▶ [ABOUT THIS EXERCISE]: The data must be copied over exactly and in full.
###
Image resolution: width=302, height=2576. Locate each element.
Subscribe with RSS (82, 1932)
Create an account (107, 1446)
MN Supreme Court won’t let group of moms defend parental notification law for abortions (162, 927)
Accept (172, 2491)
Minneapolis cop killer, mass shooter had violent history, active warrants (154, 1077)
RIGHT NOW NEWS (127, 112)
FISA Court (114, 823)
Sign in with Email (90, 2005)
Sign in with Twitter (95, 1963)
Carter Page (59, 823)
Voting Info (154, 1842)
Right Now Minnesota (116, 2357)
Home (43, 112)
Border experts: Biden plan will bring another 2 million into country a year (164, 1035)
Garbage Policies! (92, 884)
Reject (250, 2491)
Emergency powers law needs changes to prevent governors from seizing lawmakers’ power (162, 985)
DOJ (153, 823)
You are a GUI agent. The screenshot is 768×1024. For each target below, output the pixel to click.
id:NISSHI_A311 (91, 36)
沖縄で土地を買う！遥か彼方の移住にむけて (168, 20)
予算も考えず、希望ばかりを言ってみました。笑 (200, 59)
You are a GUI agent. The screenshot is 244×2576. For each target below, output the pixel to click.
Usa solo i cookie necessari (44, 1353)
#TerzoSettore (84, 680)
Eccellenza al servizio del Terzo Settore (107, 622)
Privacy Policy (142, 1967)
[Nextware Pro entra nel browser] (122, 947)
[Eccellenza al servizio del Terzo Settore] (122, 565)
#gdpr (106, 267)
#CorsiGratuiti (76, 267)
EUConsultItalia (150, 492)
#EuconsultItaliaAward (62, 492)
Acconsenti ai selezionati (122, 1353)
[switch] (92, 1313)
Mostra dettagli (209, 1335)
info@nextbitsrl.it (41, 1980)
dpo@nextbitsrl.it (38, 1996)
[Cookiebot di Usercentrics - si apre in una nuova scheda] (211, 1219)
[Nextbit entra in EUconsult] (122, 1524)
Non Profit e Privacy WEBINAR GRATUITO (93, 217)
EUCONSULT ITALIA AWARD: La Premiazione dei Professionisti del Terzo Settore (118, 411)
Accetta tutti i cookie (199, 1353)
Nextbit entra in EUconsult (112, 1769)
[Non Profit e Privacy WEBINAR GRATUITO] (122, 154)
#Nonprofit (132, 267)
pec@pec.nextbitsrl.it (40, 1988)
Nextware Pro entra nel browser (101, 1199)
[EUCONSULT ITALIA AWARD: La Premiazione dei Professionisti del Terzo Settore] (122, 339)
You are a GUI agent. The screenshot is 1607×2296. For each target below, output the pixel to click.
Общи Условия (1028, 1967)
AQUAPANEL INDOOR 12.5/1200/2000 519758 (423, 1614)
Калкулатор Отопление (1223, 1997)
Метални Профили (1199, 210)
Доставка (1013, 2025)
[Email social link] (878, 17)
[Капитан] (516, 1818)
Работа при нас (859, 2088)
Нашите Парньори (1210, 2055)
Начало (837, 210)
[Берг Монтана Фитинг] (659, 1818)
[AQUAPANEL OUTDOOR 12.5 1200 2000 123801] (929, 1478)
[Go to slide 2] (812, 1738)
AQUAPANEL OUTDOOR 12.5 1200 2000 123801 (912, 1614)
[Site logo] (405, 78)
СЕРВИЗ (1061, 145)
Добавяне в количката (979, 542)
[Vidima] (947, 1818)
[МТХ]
###
▶ [TASK OUTPUT]:
Image resolution: width=302, height=2576. Locate each element.
Subscribe with RSS (82, 1932)
Create an account (107, 1446)
MN Supreme Court won’t let group of moms defend parental notification law for abortions (162, 927)
Accept (172, 2491)
Minneapolis cop killer, mass shooter had violent history, active warrants (154, 1077)
RIGHT NOW NEWS (127, 112)
FISA Court (114, 823)
Sign in with Email (90, 2005)
Sign in with Twitter (95, 1963)
Carter Page (59, 823)
Voting Info (154, 1842)
Right Now Minnesota (116, 2357)
Home (43, 112)
Border experts: Biden plan will bring another 2 million into country a year (164, 1035)
Garbage Policies! (92, 884)
Reject (250, 2491)
Emergency powers law needs changes to prevent governors from seizing lawmakers’ power (162, 985)
DOJ (153, 823)
You are a GUI agent. The screenshot is 768×1024. For each target below, output the pixel to click.
id:NISSHI_A311 (91, 36)
沖縄で土地を買う！遥か彼方の移住にむけて (168, 20)
予算も考えず、希望ばかりを言ってみました。笑 (200, 59)
You are a GUI agent. The screenshot is 244×2576. For each target below, output the pixel to click.
Usa solo i cookie necessari (44, 1353)
#TerzoSettore (84, 680)
Eccellenza al servizio del Terzo Settore (107, 622)
Privacy Policy (142, 1967)
[Nextware Pro entra nel browser] (122, 947)
[Eccellenza al servizio del Terzo Settore] (122, 565)
#gdpr (106, 267)
#CorsiGratuiti (76, 267)
EUConsultItalia (150, 492)
#EuconsultItaliaAward (62, 492)
Acconsenti ai selezionati (122, 1353)
[switch] (92, 1313)
Mostra dettagli (209, 1335)
info@nextbitsrl.it (41, 1980)
dpo@nextbitsrl.it (38, 1996)
[Cookiebot di Usercentrics - si apre in una nuova scheda] (211, 1219)
[Nextbit entra in EUconsult] (122, 1524)
Non Profit e Privacy WEBINAR GRATUITO (93, 217)
EUCONSULT ITALIA AWARD: La Premiazione dei Professionisti del Terzo Settore (118, 411)
Accetta tutti i cookie (199, 1353)
Nextbit entra in EUconsult (112, 1769)
[Non Profit e Privacy WEBINAR GRATUITO] (122, 154)
#Nonprofit (132, 267)
pec@pec.nextbitsrl.it (40, 1988)
Nextware Pro entra nel browser (101, 1199)
[EUCONSULT ITALIA AWARD: La Premiazione dei Professionisti del Terzo Settore] (122, 339)
You are a GUI agent. The screenshot is 1607×2296. For each target below, output the pixel to click.
Общи Условия (1028, 1967)
AQUAPANEL INDOOR 12.5/1200/2000 519758 (423, 1614)
Калкулатор Отопление (1223, 1997)
Метални Профили (1199, 210)
Доставка (1013, 2025)
[Email social link] (878, 17)
[Капитан] (516, 1818)
Работа при нас (859, 2088)
Нашите Парньори (1210, 2055)
Начало (837, 210)
[Берг Монтана Фитинг] (659, 1818)
[AQUAPANEL OUTDOOR 12.5 1200 2000 123801] (929, 1478)
[Go to slide 2] (812, 1738)
AQUAPANEL OUTDOOR 12.5 1200 2000 123801 (912, 1614)
[Site logo] (405, 78)
СЕРВИЗ (1061, 145)
Добавяне в количката (979, 542)
[Vidima] (947, 1818)
[МТХ]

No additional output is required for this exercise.